Saudi Arabia’s painful transformation

The crown prince's grip on power, which has received the blessing of the United States, Israel and the Gulf, has been accompanied by powerful rhetoric of reform, a new vision, development and fighting corruption.

Over the past five months, Saudi Arabia has become a center of attention in world politics with unusual frequency. The main reason for this attention is that the country has been searching for a new and ambitious foreign policy amid regional chaos. Ballistic missiles fired by Yemen’s Houthis, efforts to coordinate with Iraqi Prime Minister Haider al-Abadi and the resignation of Lebanese Prime Minister Saad Hariri have all been followed closely by Riyadh. After all, Saudi Arabia, which was a champion of the status quo during the Arab Spring, has assumed the leadership of efforts to contain Iran.

The appointment of Mohammad bin Salman as crown prince last June marked the beginning of an open-ended period of painful transformation in Saudi Arabia. In a range of areas, including the economy, domestic politics, the transformation of Riyadh’s official ideology and ambitious regional policies, the young crown prince has taken audacious steps. Clearly, he wants to become a game changer at home and in the region.

Having made his mark on Saudi politics by launching a war in Yemen, escalating tensions with Qatar, unveiling the Vision 2030 and making public remarks on going back to moderate Islam, Prince Mohammad kicked off a campaign against his potential rivals by launching an anti-corruption operation on Nov. 4.

Among those detained were 11 princes, including two sons of the late King Abdullah – Prince Turki bin Abdullah, the Riyadh governor, and Prince Mutaib bin Abdullah, the head of the National Guard – as well as four minister and a large number of former ministers. As such, the crown prince has, at least for the time being, consolidated his power by taking over national defense, internal affairs and the National Guard. Add his control over the media and the recent arrest of religious scholars and you might think that he is ready to be crowned.

The crown prince’s grip on power, which has received the blessing of the United States, Israel and the Gulf, has been accompanied by powerful rhetoric of reform, a new vision, development and fighting corruption. However, it is unlikely that the game of thrones within the House of Saud and questions about which generation will rule the country will go away anytime soon.

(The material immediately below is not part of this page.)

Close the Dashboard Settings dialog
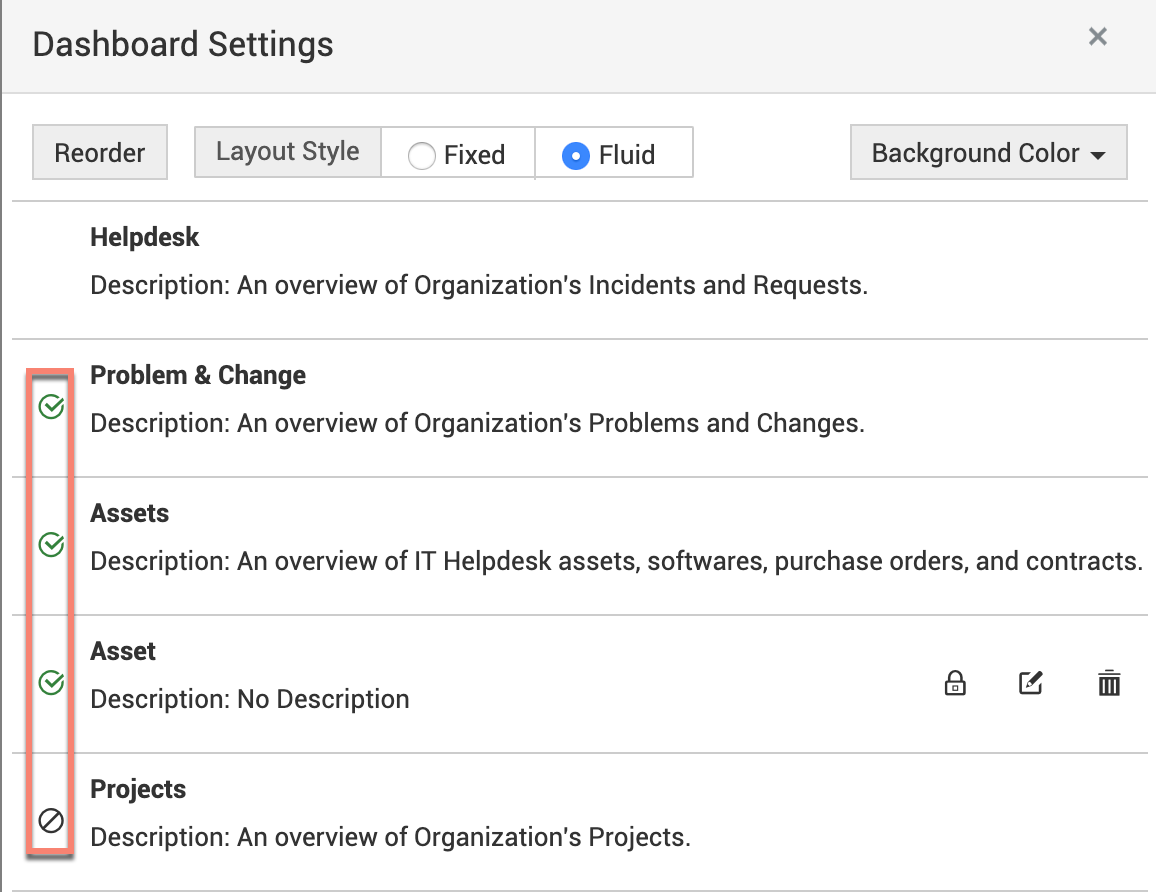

Even if he manages to keep the traditional Saudi-Wahhabi alliance intact, it seems inevitable that the crown prince’s power will alienate a large number of people in the royal family. The balance of power within the House of Saud, which fellow siblings could preserve to some degree, has been irreparably damaged as a result of the most recent wave of arrests. The crown prince, who would like the Salman family to govern Saudi Arabia, has no choice but to take radical steps in order to end the power struggle within the royal family. If he succeeds, he might restore stability for a long time. However, it remains to be seen if and how Mohammad, who has the support of educated youth and women, will be able to win over the conservative representatives of Wahhabism without resorting to violence. The question is on which ideological basis he hopes to form a grand coalition without the rigid language of Wahhabism. As I noted in the past, the most likely answer is Arab nationalism.

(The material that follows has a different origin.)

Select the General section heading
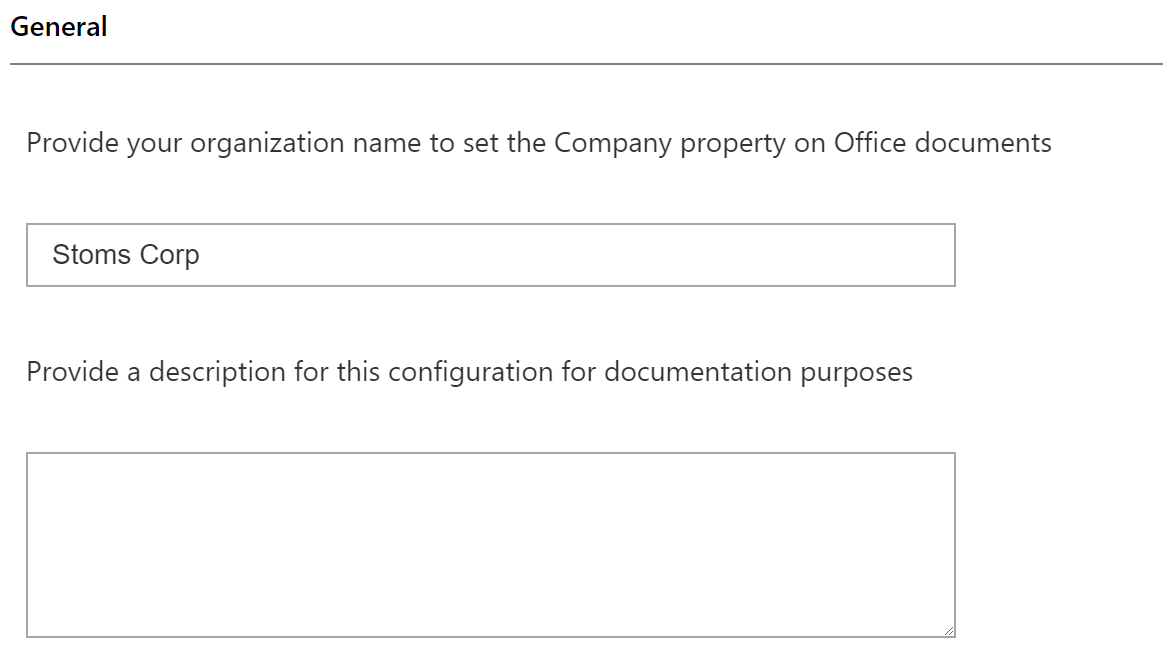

To take an apolitical version of Salafism and re-brand it as Arab nationalism would be inherently contradictory. On the one hand, Saudi Arabia will have to fight against Iran’s Shiite ideology and militias in places like Yemen and Lebanon, and on the other, the country will be forced to soften the tone of Wahhabi expansionism in order to make it compatible with the West and Israel. Meanwhile, the Salafist opposition at home will be subjected to immense pressure, as the Saudi leadership looks for a magic formula to keep both the traditional clergy and young people and women, who call for reforms, happy.

The most radical aspect of Mohammad bin Salman’s quest for change relates to his ideas about promoting economic development in Saudi Arabia, which remains a rentier state – a difficult step that must be taken amid region-wide chaos and fierce competition with Iran. As such, Mohammad’s brand of politics could bring long-term stability to Saudi Arabia. But it is equally likely that he will create turmoil that could place his country’s survival at risk.

The result will be determined by Saudi Arabia’s ability to execute plans to contain Iran while consolidating its domestic politics and foreign policy. For now, the situations in Syria, Yemen and Lebanon remain bad, and nothing has changed in Iraq.